For your convenience there is a file named requirements which you can check, which holds the
information about all the required libraries. After making sure you have python up and running in
your machine, you can install all the requirements with pip
, by using the following command:
pip install -r requirements.txt
After that step, if you want to rerun the whole application you should create a file named
credentials.json
in the root diretory of the project. This file should contain the following
code:
{
"username": "[email protected]",
"password": "yourPassword"
}
These should be your credentials of the LinkedIn webside, in order to use the scraper correctly.
- Clone the repository
- Install the dependencies as explained in the documentation
- Install MongoDB in your system
- A Python class will take care of initializing the localhost database and the collection
- Navigate to the "modeling" directory:
cd modeling
- Run the scraper:
python scraper.py
- After successful scraping of the websites, you are ready to move on to analysis.
- Navigate to the "notebooks" directory:
cd notebooks
- Run each desired notebook one by one
- Notebook number one contains an execution of the notebook.

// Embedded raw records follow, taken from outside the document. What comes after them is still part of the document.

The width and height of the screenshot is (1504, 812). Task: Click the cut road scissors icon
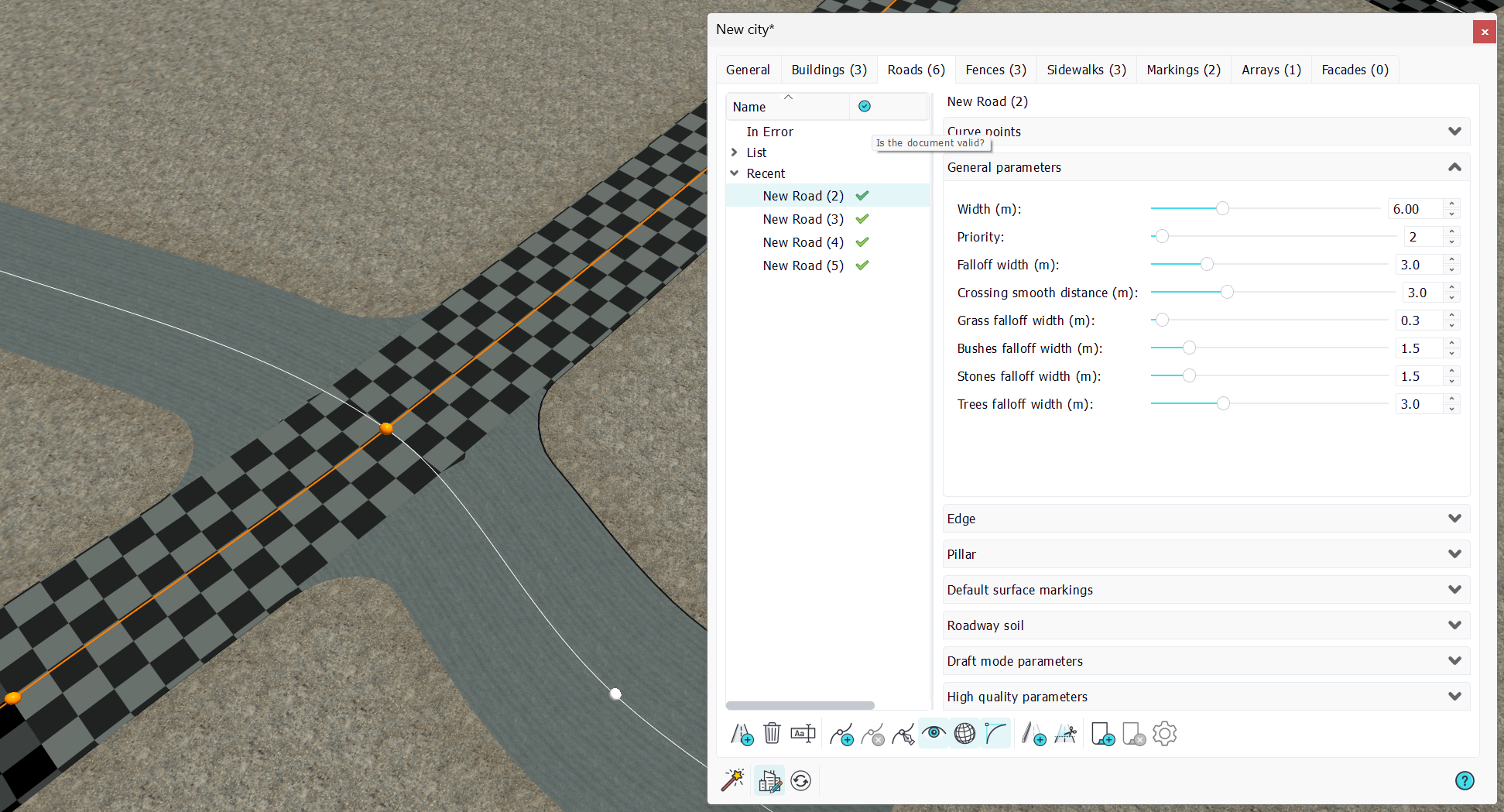tap(1065, 734)
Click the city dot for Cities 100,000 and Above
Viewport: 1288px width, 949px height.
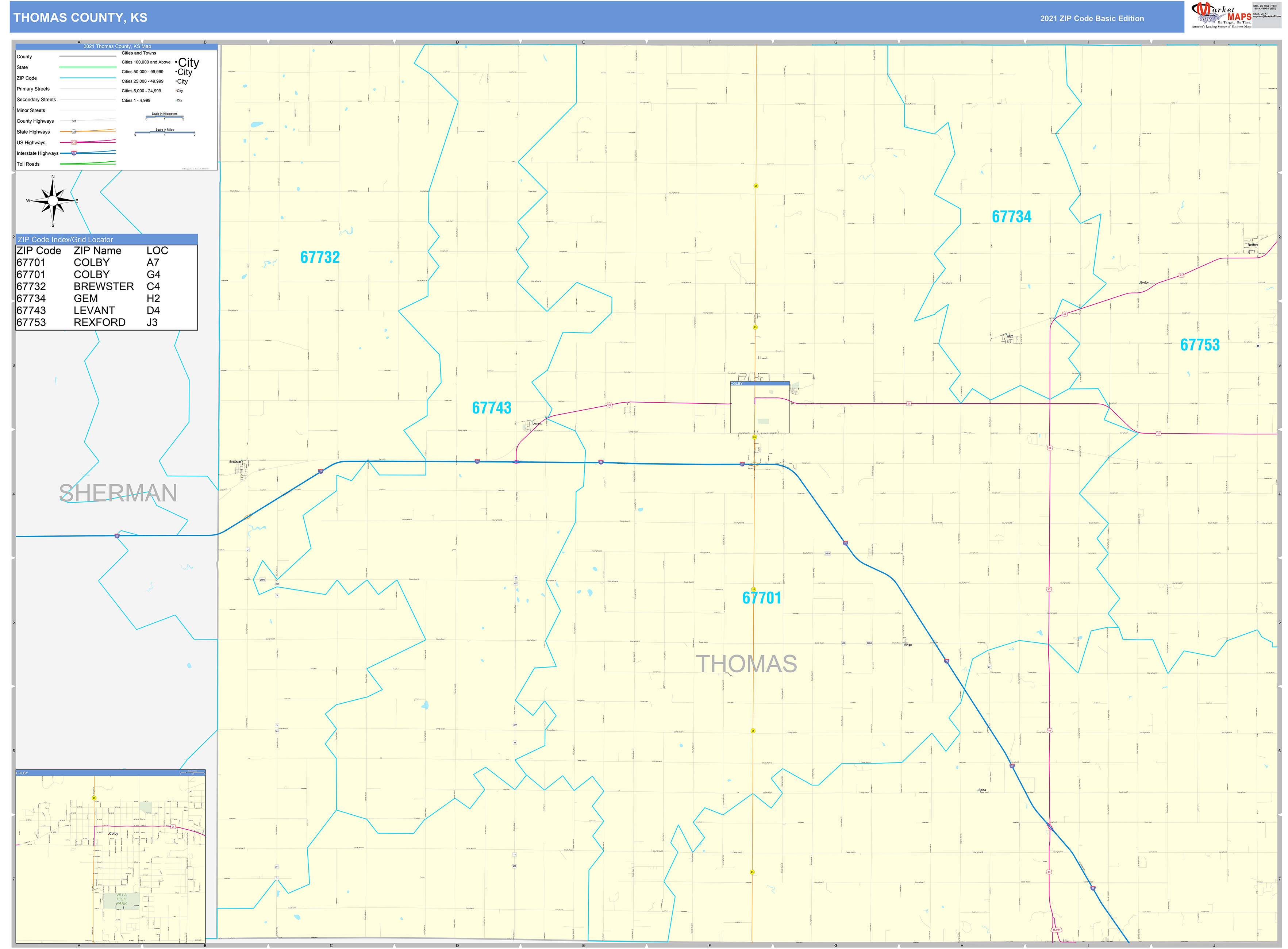[x=177, y=61]
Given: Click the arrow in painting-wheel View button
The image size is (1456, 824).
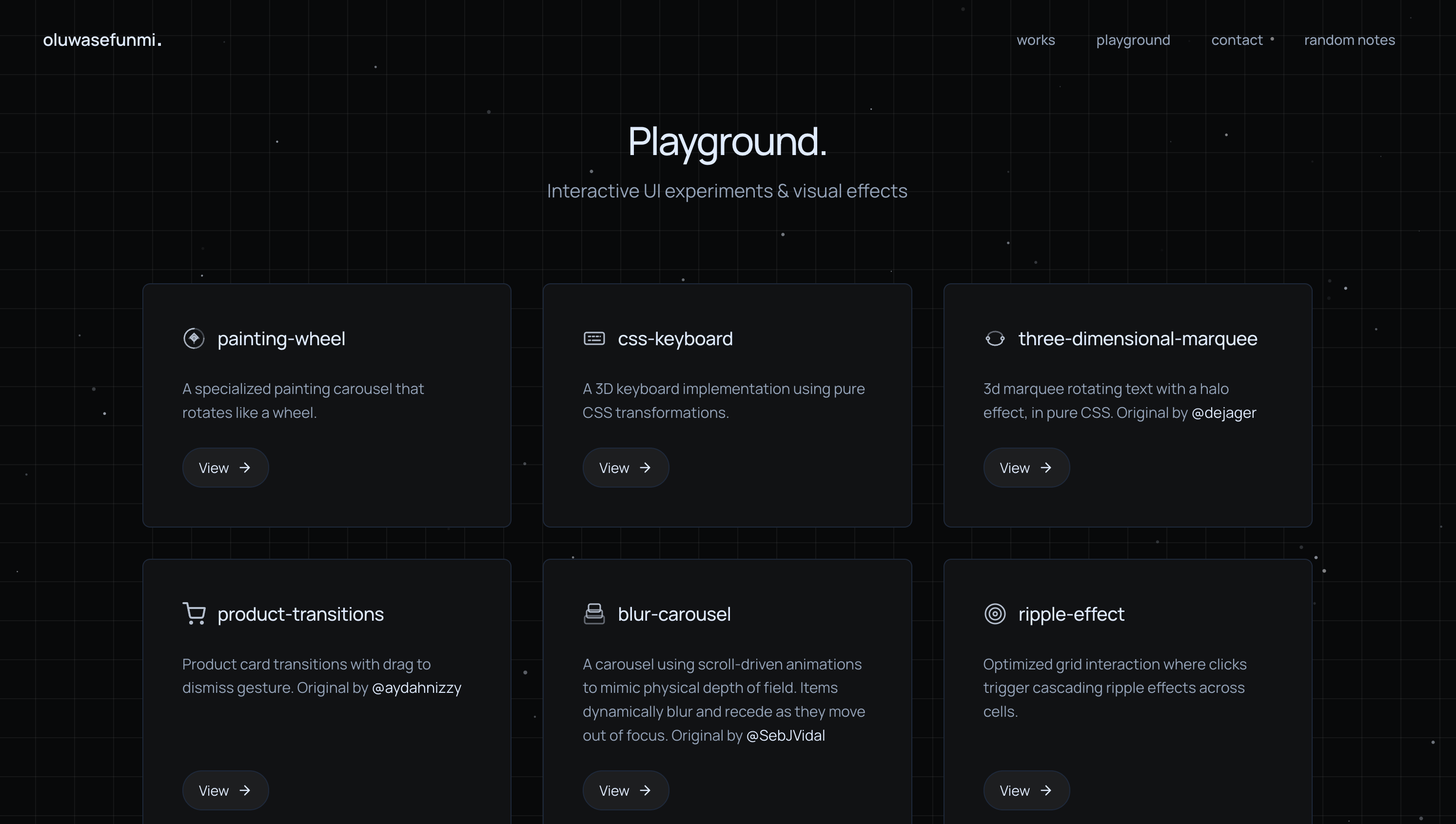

If you want to run it in your own machine, you have to run through the scraping process first.
(Optional) If you want to rerun the analysis on your own scraped data, please run notebook
number 2 as well. In this case a file named noun_chunks.csv
will be create. You have to take
this file, rename it to noun_chunks_classified.csv
and manually identify each row in that
file as "not_skill", "soft_skill", or "hard_skill".
The third notebook contains code for running a set of simple classifiers. This includes the following:
- Multinomial Naive Bayes
- Support Vector Machine
- Linear Support Vector Machine
- Random Forest
- Logistic Regression
Additionally, it includes a brief analysis and several improvements to the classifiers such as
n-gram range selection, cross-validation, and hyperparameter tuning through GridSearchCV
.
Word2vec is a family of self-supervised algorithms that let us learn and train word embeddings from a corpus. One way
of learning vector represantation of words is called continuous skip-gram
model. This model predicts the words
around the word currently being searched. The amount of words to be searched has a certain range which we specify.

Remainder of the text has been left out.